Autre conséquence: si la stratosphère se refroidit, elle devient plus lourde. Et si elle s’alourdit, il est logique qu’elle amortisse moins et renvoie davantage vers le bas (vers nous donc) l’énergie des phénomènes de type orages ou cyclones. C’est en quelque sorte le ciel qui nous tombe sur la tête. Question: comment cela ne pourrait-il pas globalement renforcer la violence de ces phénomènes naturels ?
Enfin, le réchauffement rapide de l’Arctique et la fonte des glaces induisent un air plus chaud et plus d’humidité dans la basse atmosphère de la région. Ce qui peut avoir un impact sur le différentiel de température entre les masses d’air froid polaires et les masses d’air plus chaudes venant du Sud, donc sur la vitesse et la direction du courant jet polaire. Quand il s’affaiblit, celui-ci serpente plus vers le Sud et isole moins le vortex polaire. Ainsi, il peut par exemple provoquer des conditions météorologiques inhabituellement froides sur des zones tempérées.
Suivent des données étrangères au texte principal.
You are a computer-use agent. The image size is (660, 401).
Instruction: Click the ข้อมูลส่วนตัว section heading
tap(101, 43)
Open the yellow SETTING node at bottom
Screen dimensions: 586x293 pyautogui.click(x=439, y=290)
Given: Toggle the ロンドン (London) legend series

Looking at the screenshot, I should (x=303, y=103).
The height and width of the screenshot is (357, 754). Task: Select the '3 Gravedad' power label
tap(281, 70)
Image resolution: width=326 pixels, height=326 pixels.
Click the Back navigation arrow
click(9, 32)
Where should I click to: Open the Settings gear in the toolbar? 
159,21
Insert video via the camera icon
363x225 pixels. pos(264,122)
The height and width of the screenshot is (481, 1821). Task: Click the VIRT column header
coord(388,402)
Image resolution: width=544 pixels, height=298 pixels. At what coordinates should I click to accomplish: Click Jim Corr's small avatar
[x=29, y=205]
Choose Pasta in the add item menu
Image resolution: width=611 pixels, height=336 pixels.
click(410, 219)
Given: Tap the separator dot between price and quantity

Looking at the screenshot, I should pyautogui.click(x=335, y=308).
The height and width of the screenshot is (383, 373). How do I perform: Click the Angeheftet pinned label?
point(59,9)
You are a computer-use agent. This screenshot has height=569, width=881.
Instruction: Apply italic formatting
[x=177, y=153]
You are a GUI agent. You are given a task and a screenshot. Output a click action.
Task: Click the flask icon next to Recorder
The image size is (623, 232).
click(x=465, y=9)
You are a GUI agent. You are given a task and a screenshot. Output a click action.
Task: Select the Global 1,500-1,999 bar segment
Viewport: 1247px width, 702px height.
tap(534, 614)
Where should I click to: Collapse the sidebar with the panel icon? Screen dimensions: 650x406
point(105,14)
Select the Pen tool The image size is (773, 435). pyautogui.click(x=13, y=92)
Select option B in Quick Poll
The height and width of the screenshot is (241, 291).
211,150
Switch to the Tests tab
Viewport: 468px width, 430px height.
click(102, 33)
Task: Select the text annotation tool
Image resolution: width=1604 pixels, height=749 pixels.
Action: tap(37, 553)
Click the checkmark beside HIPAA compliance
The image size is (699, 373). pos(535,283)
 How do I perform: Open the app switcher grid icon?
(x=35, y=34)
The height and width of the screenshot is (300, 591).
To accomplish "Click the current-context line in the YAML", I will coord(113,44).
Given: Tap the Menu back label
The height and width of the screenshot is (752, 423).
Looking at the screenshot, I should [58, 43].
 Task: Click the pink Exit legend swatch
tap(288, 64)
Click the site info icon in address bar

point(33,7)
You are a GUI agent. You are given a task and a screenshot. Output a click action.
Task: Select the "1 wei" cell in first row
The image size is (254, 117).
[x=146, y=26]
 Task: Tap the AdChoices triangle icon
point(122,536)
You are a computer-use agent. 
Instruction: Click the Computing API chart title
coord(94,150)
Selon les cas et les lieux, des scientifiques suspectent cet affaiblissement du courant jet polaire de l’hémisphère nord de semer froid intense, canicules, inondations…
Comme dans le cas de l’ouragan, cet exemple montre en fait qu’au-delà de la mesure du réchauffement planétaire moyen (environ +1°C depuis le début de l’ère industrielle, c’est-à-dire peu ou prou depuis le début de l’exploitation des énergies fossiles), très peu révélatrice des modifications climatiques induites, c’est bien le système énergétique de la Terre (relativement bien isolé de l’espace grâce à son atmosphère et notamment ses gaz à effet de serre) que nous déséquilibrons en injectant dans l’air toujours plus d’énergie via le CO2, le méthane, etc.
A quoi s’active en fait en permanence ce système Terre pour équilibrer l’énergie que lui envoie le Soleil? Il s’active notamment à pomper des masses colossales d’air et de vapeur d’eau, et à concentrer par endroits leur chaleur et leur humidité pour les envoyer un peu plus loin dans notre basse atmosphère. Et la thermodynamique nous indique de son côté que plus une énergie est concentrée et plus elle est efficace pour effectuer un travail… Il n’y a donc pas lieu de s’étonner que plus on injectera un surplus d’énergie dans l’atmosphère par le biais des gaz à effet de serre, plus on donnera la possibilité au système Terre d’augmenter les conditions météo extrêmes, qu’elles soient liées au vent, à la chaleur, aux pluies, au froid…
Dès lors, l’aboutissement de la hausse de la température moyenne de la Terre a bien plus de chances de ressembler à un chaos climatique, avec des événements météorologiques inattendus et variés, qu’à un réchauffement global relativement homogène. La violence d’Irma ne semble ainsi qu’un hors-d’œuvre.